My Arc Raiders solo lobbies are as chill and blood-quenched as ever. “Don’t shoot” remains the preferred weapon of my fellow scrappers, and when the odd murderer does make themselves known, the rest of the server tends to go full white blood cell on their ass.
It seemed almost absurd that a competitive shooter could keep it up, until Embark confirmed in a recent interview with Games Beat that aggression-based matchmaking is very much real. That’s according to Embark head honcho Patrick Söderlund, who described the system (which was apparently implemented in a recent backend update) in no uncertain terms.
“We introduced a system where we also matchmake based on how prone you are to PvP or PvE. So if your preference is to do PvE and you have less conflict with players … you’ll get more matched up [with that sort of play]. Obviously, it’s not a full science.”
That explains so much. It explains why my lobbies are so nice—I have fewer than 15 player kills over 50+ hours, and they were all self-defense—and why half of the people I’ve talked to about Arc Raiders say it’s just as bloody and cold as the next shooter. Is it regional? Is it platform-specific? Maybe a bit, but there’s no doubt now that it’s our own behavior steering the experience.
Judgy
I get why, faced with this unfamiliar rubric, some players are feeling unfairly judged for engaging in PvP (especially in trios, where group strength mentality naturally leads to more conflict). It’s an odd thing to be “penalized” for making the valid choice to shoot in a multiplayer shooter, but those people are looking at it the wrong way. The incentives of even the least prescriptive competitive shooters out there—Hunt: Showdown and Escape From Tarkov—don’t care if or how you kill, only how skilled the opponents were. On that familiar scale, the K/D ratio is a purely positive status symbol.

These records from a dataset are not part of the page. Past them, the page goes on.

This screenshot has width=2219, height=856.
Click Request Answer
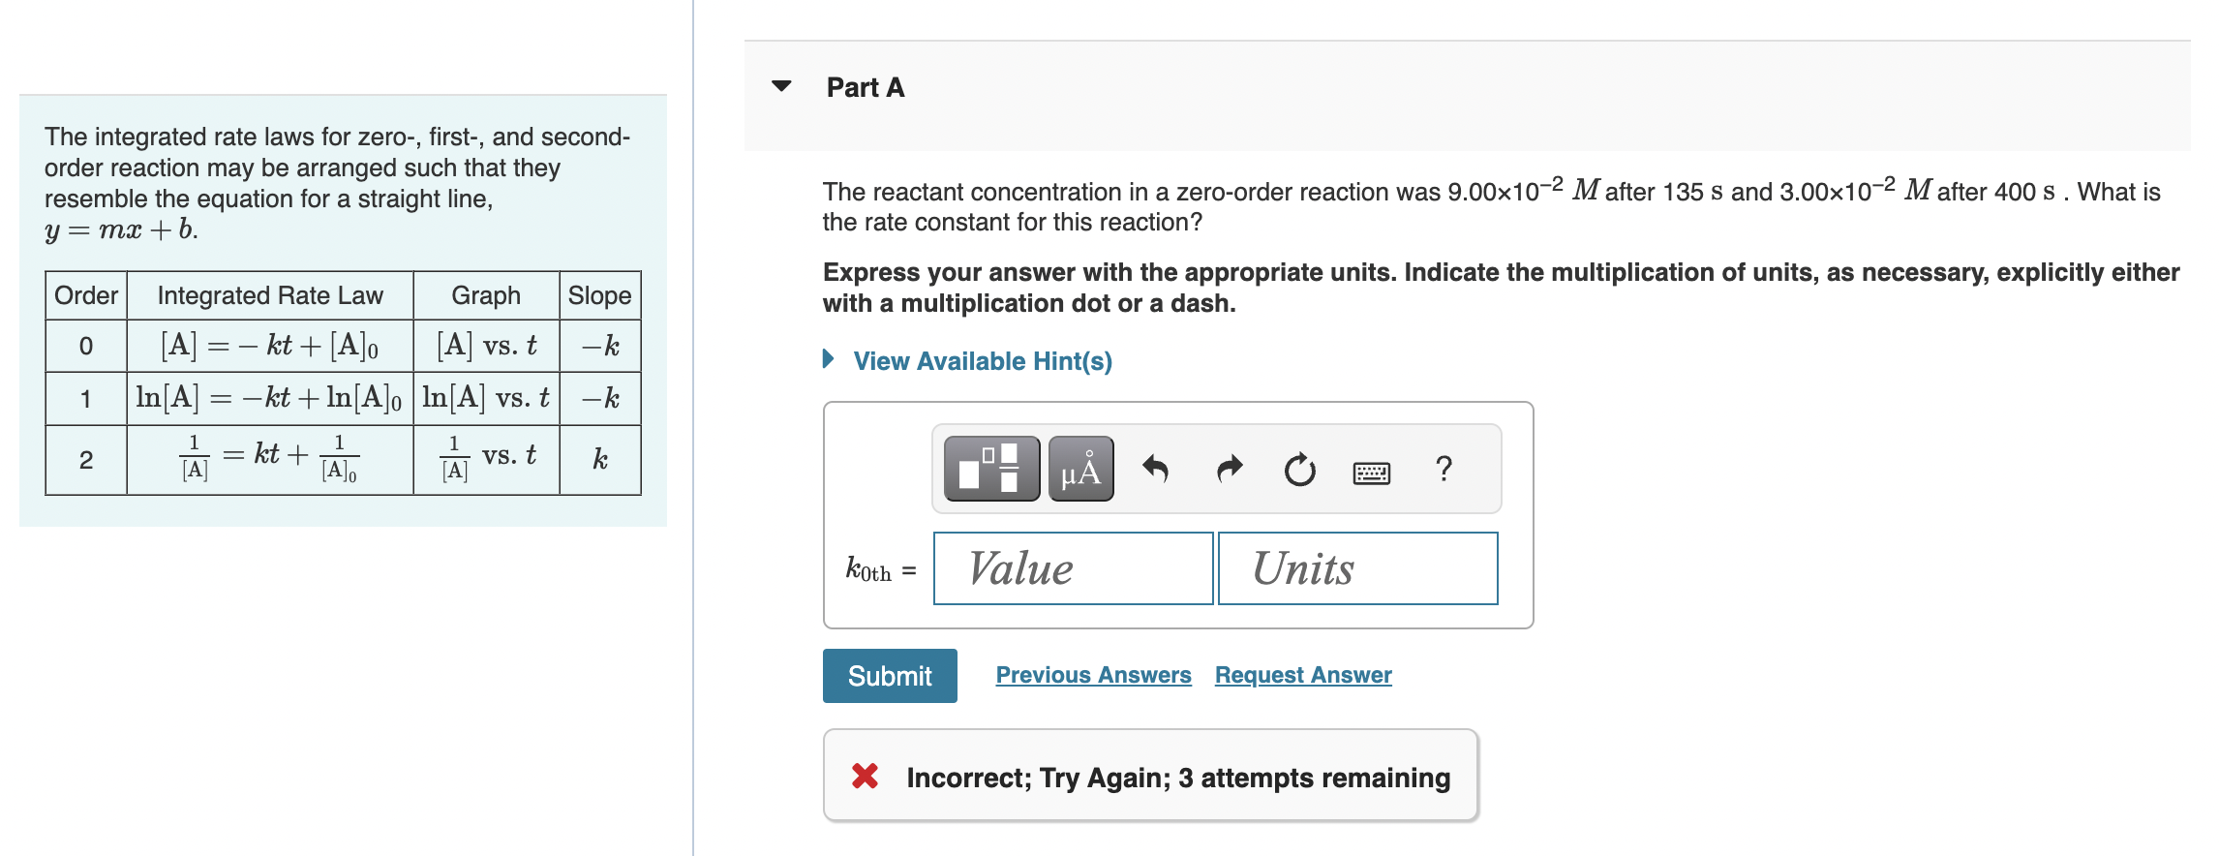[x=1301, y=675]
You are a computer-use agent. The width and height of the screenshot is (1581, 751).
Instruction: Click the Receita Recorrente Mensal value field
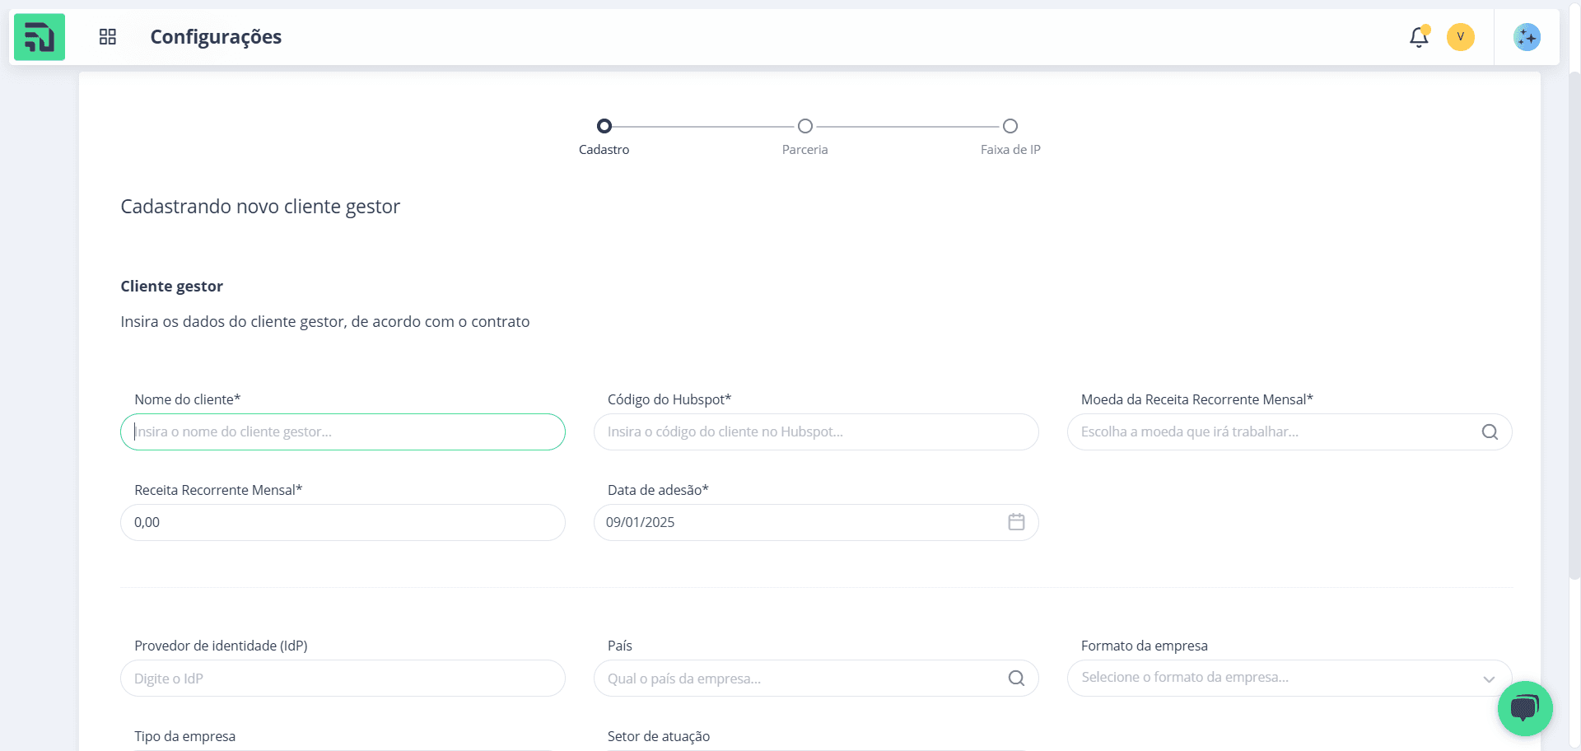pyautogui.click(x=343, y=522)
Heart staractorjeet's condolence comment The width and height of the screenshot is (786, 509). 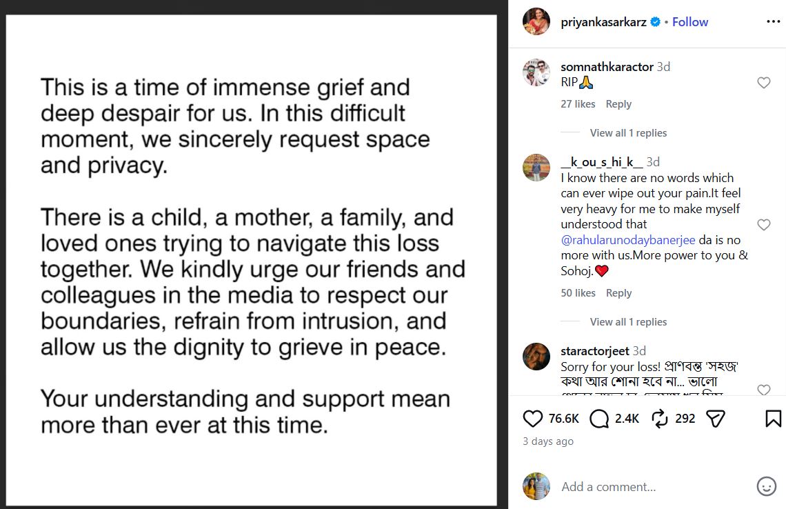(x=763, y=390)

(Image credit: Embark Studios)
Arc Raiders does not share that opinion. XP is doled out based on what kind of raid you had—you can earn more XP for simply surviving a full match and looting a dangerous room than killing two players and running away. Kill skill isn’t particularly glorified. The only leaderboard surfaced to players (Trials) is a localized 100-player contest of who can loot the most boxes or destroy the most wasps in a week. There is no profile badge chronicling your total kill count, no collection of dog tags with the usernames of your victims.
If you think for even a minute about it, it’d be weird if Arc Raiders had any of that. In the same way that skill-based matchmaking supplanted the manual process of finding servers with your preferred level of sweat, Arc Raiders is an example of automating the manual process of joining an MMO server with strict PvP limitations or roleplaying requirements.
(Image credit: Director of Gametography on YouTube)
Is that better than human-curated servers? Not really. My low aggression means my matches are likely to be pleasant, but it’s hardly a promise. There’s no server admin I can turn to when someone’s spoiling the fun, and that’s because Embark still sees PvP danger as intrinsic to enjoying Arc Raiders. I think the loads of players, myself included, who remain interested in a purely PvE mode would argue that’s a narrow perspective on a widely popular game, and that handing players the tools to decide what fun is usually has great results, but hey, it’s the early days.
It speaks to the unique MMO-like qualities of Arc Raiders, and extraction shooters more broadly, that there exists a reason for matchmaking beyond pure skill. What does skill even mean in a game where the “best” killer probably juiced their K/D ratio by shooting players in the back? If you’re going to make matchmaking a requirement in this sort of shooter, aggression-based matchmaking isn’t just needed, but should be treated as the tip of the iceberg.
Embark isn’t passing a moral judgement by punting some players into a “killer pool,” it’s just trying to properly moderate a game designed to be more than a deathmatch. I’m just one data point, but it’s really working so far. For the first time in a multiplayer shooter, I’m being rewarded for being the nice guy.